In 1984, excavation proceeded within a 10' X 10' grid oriented on axis with the Monticello mansion. Quadrats of 8' X 8' were opened initially, leaving 2' balks on two sides. Subsequent removal of the balks resulted in the excavation of units of varying sizes, from 2’ X 2’ to 2’ X 10’. Within units, excavation proceeded in natural levels. Opening and closing elevations were recorded, but measurements were not related to a fixed datum point. Excavators used a method of careful troweling to recover artifacts, but they did not use screens.

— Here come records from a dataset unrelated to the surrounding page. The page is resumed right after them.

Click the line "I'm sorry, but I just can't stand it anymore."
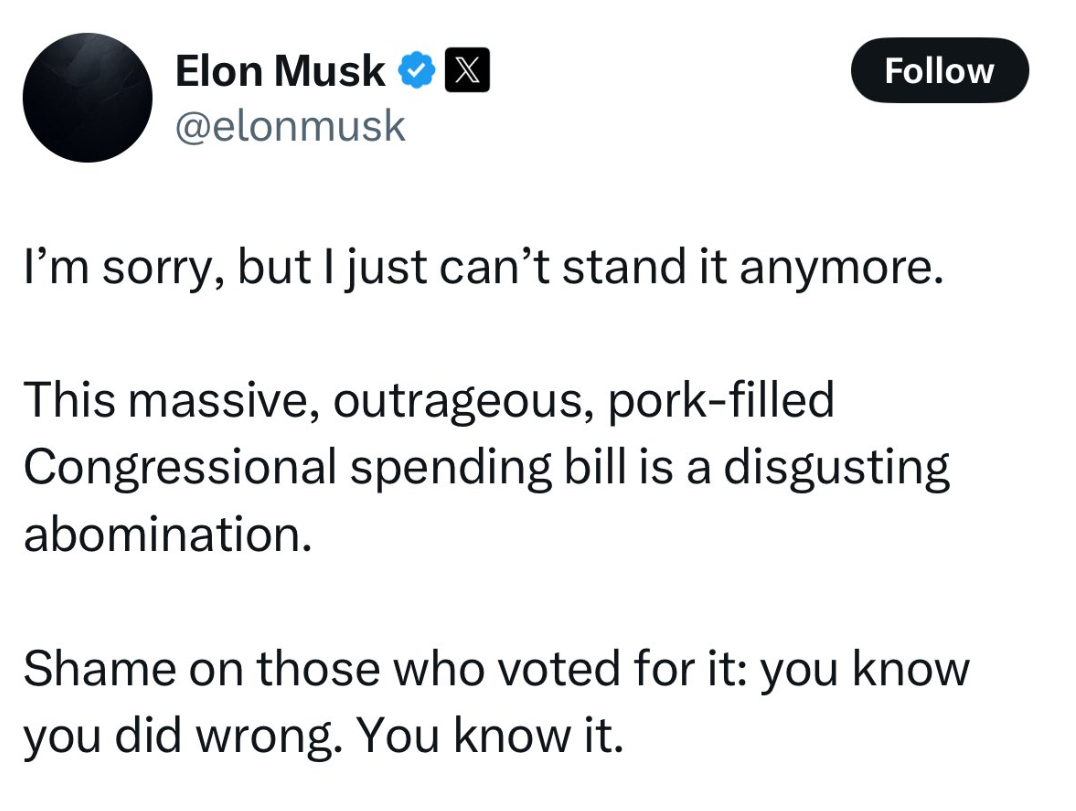Image resolution: width=1076 pixels, height=811 pixels. click(x=483, y=271)
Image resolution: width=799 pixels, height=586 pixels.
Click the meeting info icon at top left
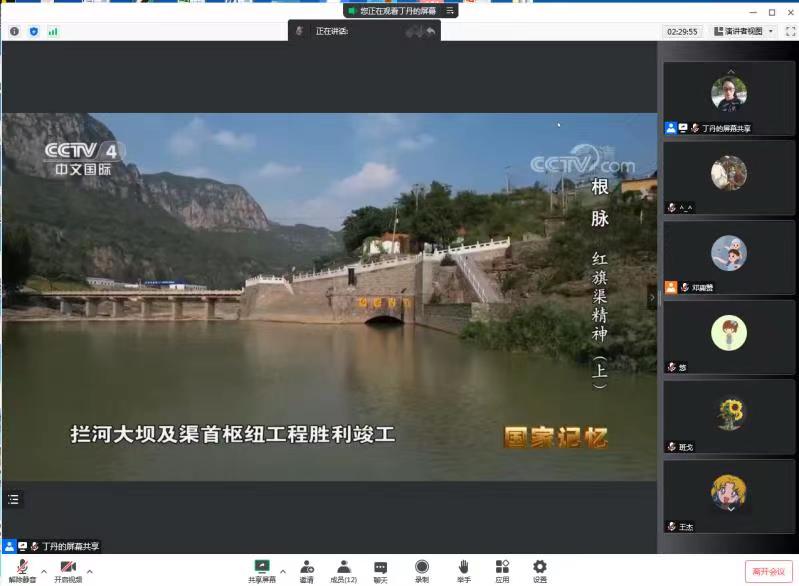coord(14,31)
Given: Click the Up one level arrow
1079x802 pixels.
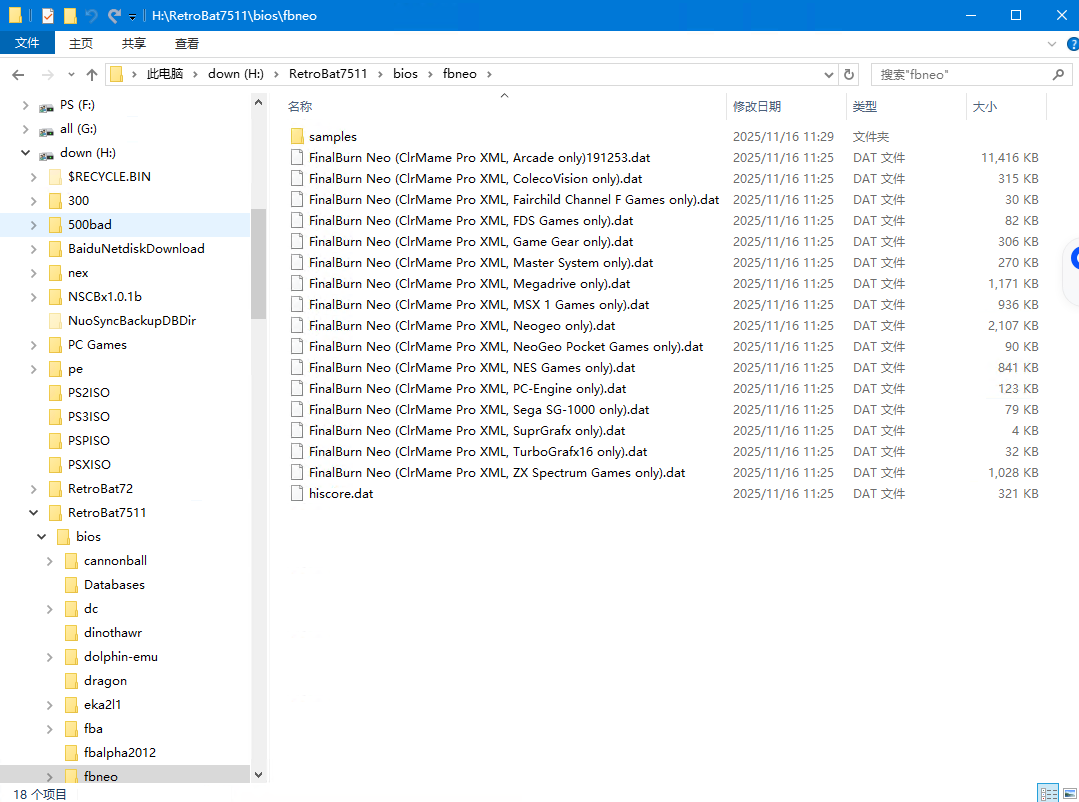Looking at the screenshot, I should click(92, 75).
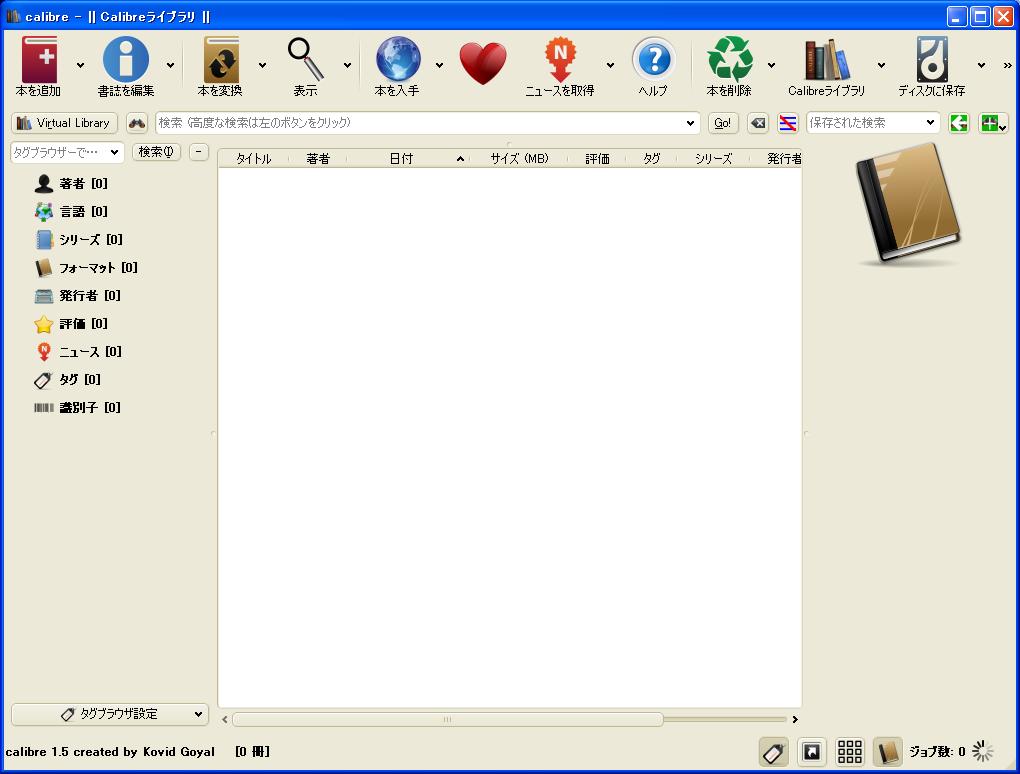Viewport: 1020px width, 774px height.
Task: Toggle the tag browser panel button
Action: tap(773, 752)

Summary of research and analysis
Excavation of the Building t site recovered not only the anticipated remains of the documented mid-1790s single-family slave dwelling—Building t—but also features associated with an earlier, undocumented multi-family quarter, which Kelso named the Negro Quarter. DAACS completed recataloguing of the Building t site assemblage in early 2003, but reanalysis of the data has not yet been undertaken.
Negro Quarter
In addition to the sub-floor pit (F05) associated with Building t, excavation revealed a cluster of four sub-floor pits (F01-F04), which Kelso recognized as the remains of an earlier, barracks-style slave quarter. Ceramics recovered from these sealed contexts bracket the occupation of the Negro Quarter between the early 1770s and c. 1790 (cf. 1776/78-1790 acc. Kelso et al. 1985:37; Sanford 1995:180). Numerous lumps of fired clay and fragments of burnt wood indicate that, by intention or accident, flames destroyed this log dwelling. These artifacts also provide clues about the manner of its construction. Burning preserved pieces of chinking that bear the impressions of the debarked trees used to construct the house’s log cribbing. Once in place, builders apparently crammed clay from the inside against riven clapboards applied to the exterior. Marks of the fingers of enslaved workmen and the reverse mold of overlapping sheathing boards are evident on several large fragments of chinking. Many pieces of burnt clapboard were recovered from the sub-floor pits, including a recognizable portion of a tapered or ‘feathered’ end (Hill 2002a and b).
Kelso:
Kelso presented his conclusions about the appearance of Building s and, by extension, Building t, in an isometric drawing published in 1997 (p. 60, fig. 21). It illustrates a 12’ x 14’, one-room cabin crafted of logs squared off on four sides. The windows of s are depicted with wooden shutters. However, window glass from the sealed context of the sub-floor pit of Building t (F05) and the 1809 postholes (F13-16) indicate that the structure had glazed fenestration during the first ten years of its occupation (Hill 2002a and b). In Kelso’s rendering of Building s, a single door stands in the northern gable end opposite an exterior wattle-and-daub chimney. The sub-floor pit (Building s site, F01) is centered in front of the hearth. In contrast, the sub-floor pit of Building t appears to have been placed off-center within the building. These deviations suggest that, although Buildings r, s, and t may have begun life together, they had distinct occupational histories.
Sanford:
Twentieth-century road work graded away nearly all the structural evidence of Building t. Only the lower few inches of a 3’ X 3’ 6” sub-floor pit (F05) survived. Consequently, conclusions about the appearance of Building t rely on inferences based on the better preserved features of Building s. The Jefferson documents noted above strongly link the timing and manner of the construction of these two dwellings. Sanford (Kelso et al. 1985) initially dated the destruction of Building t to c.1810, twenty years earlier than Building s. He based his estimate on ceramics that had been recovered from the adjacent garden bed excavation prior to the work at the Building t site (p. 24). He later revised his estimate to 1820 (Sanford 1995:181). Preliminary DAACS analysis extends the date of occupation forward another decade to the early 1830s.